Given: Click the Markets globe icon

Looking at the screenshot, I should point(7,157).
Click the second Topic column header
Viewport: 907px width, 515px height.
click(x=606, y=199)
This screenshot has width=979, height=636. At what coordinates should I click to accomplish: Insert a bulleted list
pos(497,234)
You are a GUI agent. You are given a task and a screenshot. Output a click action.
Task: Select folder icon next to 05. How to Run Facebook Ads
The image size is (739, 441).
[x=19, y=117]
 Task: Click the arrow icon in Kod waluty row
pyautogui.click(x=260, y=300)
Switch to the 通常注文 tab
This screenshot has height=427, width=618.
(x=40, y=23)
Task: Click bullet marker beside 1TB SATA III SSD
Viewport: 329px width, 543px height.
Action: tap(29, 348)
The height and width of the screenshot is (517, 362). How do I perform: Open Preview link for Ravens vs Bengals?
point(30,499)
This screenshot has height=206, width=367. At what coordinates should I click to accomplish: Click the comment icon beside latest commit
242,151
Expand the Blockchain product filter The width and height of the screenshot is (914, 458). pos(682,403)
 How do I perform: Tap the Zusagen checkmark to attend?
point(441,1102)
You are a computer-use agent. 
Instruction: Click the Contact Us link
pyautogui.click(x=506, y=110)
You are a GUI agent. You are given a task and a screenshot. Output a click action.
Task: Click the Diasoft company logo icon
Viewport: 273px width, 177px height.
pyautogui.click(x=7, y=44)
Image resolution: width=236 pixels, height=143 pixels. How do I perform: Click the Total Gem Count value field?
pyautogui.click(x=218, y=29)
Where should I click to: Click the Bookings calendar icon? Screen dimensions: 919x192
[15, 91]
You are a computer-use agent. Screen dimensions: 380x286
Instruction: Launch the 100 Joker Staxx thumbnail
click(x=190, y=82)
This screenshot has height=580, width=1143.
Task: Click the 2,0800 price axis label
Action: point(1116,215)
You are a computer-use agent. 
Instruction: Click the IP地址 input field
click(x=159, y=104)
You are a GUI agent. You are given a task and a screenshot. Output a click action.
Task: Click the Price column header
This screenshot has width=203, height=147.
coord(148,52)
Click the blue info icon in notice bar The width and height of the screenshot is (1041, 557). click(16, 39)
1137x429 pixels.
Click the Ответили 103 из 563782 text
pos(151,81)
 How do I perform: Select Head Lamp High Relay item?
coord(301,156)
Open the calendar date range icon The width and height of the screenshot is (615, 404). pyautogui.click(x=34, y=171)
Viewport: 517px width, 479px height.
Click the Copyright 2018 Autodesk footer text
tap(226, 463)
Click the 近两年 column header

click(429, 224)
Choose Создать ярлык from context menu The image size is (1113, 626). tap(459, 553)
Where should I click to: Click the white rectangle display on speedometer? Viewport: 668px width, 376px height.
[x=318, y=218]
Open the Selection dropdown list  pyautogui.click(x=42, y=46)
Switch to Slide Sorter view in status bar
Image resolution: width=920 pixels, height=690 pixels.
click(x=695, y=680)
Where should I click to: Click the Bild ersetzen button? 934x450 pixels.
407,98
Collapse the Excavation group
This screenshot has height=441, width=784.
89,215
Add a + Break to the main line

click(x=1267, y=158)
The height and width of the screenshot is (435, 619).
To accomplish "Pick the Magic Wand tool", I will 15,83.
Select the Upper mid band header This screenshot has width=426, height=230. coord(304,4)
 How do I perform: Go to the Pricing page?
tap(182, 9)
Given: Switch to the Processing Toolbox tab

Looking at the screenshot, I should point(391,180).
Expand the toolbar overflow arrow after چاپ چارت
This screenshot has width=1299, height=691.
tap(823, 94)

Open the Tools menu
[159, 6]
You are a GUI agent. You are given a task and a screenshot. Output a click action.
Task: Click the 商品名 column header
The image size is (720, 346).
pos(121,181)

--*--

*Assigned task*. Write the listing out once more, keeping each word as it is.

*Completed task*.
Given: Click the Markets globe icon

Looking at the screenshot, I should point(7,157).
Click the second Topic column header
Viewport: 907px width, 515px height.
click(x=606, y=199)
This screenshot has width=979, height=636. At what coordinates should I click to accomplish: Insert a bulleted list
pos(497,234)
You are a GUI agent. You are given a task and a screenshot. Output a click action.
Task: Select folder icon next to 05. How to Run Facebook Ads
The image size is (739, 441).
[x=19, y=117]
 Task: Click the arrow icon in Kod waluty row
pyautogui.click(x=260, y=300)
Switch to the 通常注文 tab
This screenshot has height=427, width=618.
(x=40, y=23)
Task: Click bullet marker beside 1TB SATA III SSD
Viewport: 329px width, 543px height.
Action: tap(29, 348)
The height and width of the screenshot is (517, 362). How do I perform: Open Preview link for Ravens vs Bengals?
point(30,499)
This screenshot has height=206, width=367. At what coordinates should I click to accomplish: Click the comment icon beside latest commit
242,151
Expand the Blockchain product filter The width and height of the screenshot is (914, 458). pos(682,403)
 How do I perform: Tap the Zusagen checkmark to attend?
point(441,1102)
You are a computer-use agent. 
Instruction: Click the Contact Us link
pyautogui.click(x=506, y=110)
You are a GUI agent. You are given a task and a screenshot. Output a click action.
Task: Click the Diasoft company logo icon
Viewport: 273px width, 177px height.
pyautogui.click(x=7, y=44)
Image resolution: width=236 pixels, height=143 pixels. How do I perform: Click the Total Gem Count value field?
pyautogui.click(x=218, y=29)
Where should I click to: Click the Bookings calendar icon? Screen dimensions: 919x192
[15, 91]
You are a computer-use agent. Screen dimensions: 380x286
Instruction: Launch the 100 Joker Staxx thumbnail
click(x=190, y=82)
This screenshot has height=580, width=1143.
Task: Click the 2,0800 price axis label
Action: point(1116,215)
You are a computer-use agent. 
Instruction: Click the IP地址 input field
click(x=159, y=104)
You are a GUI agent. You are given a task and a screenshot. Output a click action.
Task: Click the Price column header
This screenshot has width=203, height=147.
coord(148,52)
Click the blue info icon in notice bar The width and height of the screenshot is (1041, 557). click(16, 39)
1137x429 pixels.
Click the Ответили 103 из 563782 text
pos(151,81)
 How do I perform: Select Head Lamp High Relay item?
coord(301,156)
Open the calendar date range icon The width and height of the screenshot is (615, 404). pyautogui.click(x=34, y=171)
Viewport: 517px width, 479px height.
Click the Copyright 2018 Autodesk footer text
tap(226, 463)
Click the 近两年 column header

click(429, 224)
Choose Создать ярлык from context menu The image size is (1113, 626). tap(459, 553)
Where should I click to: Click the white rectangle display on speedometer? Viewport: 668px width, 376px height.
[x=318, y=218]
Open the Selection dropdown list  pyautogui.click(x=42, y=46)
Switch to Slide Sorter view in status bar
Image resolution: width=920 pixels, height=690 pixels.
click(x=695, y=680)
Where should I click to: Click the Bild ersetzen button? 934x450 pixels.
407,98
Collapse the Excavation group
This screenshot has height=441, width=784.
89,215
Add a + Break to the main line

click(x=1267, y=158)
The height and width of the screenshot is (435, 619).
To accomplish "Pick the Magic Wand tool", I will 15,83.
Select the Upper mid band header This screenshot has width=426, height=230. coord(304,4)
 How do I perform: Go to the Pricing page?
tap(182, 9)
Given: Switch to the Processing Toolbox tab

Looking at the screenshot, I should point(391,180).
Expand the toolbar overflow arrow after چاپ چارت
This screenshot has width=1299, height=691.
tap(823, 94)

Open the Tools menu
[159, 6]
You are a GUI agent. You are given a task and a screenshot. Output a click action.
Task: Click the 商品名 column header
The image size is (720, 346).
pos(121,181)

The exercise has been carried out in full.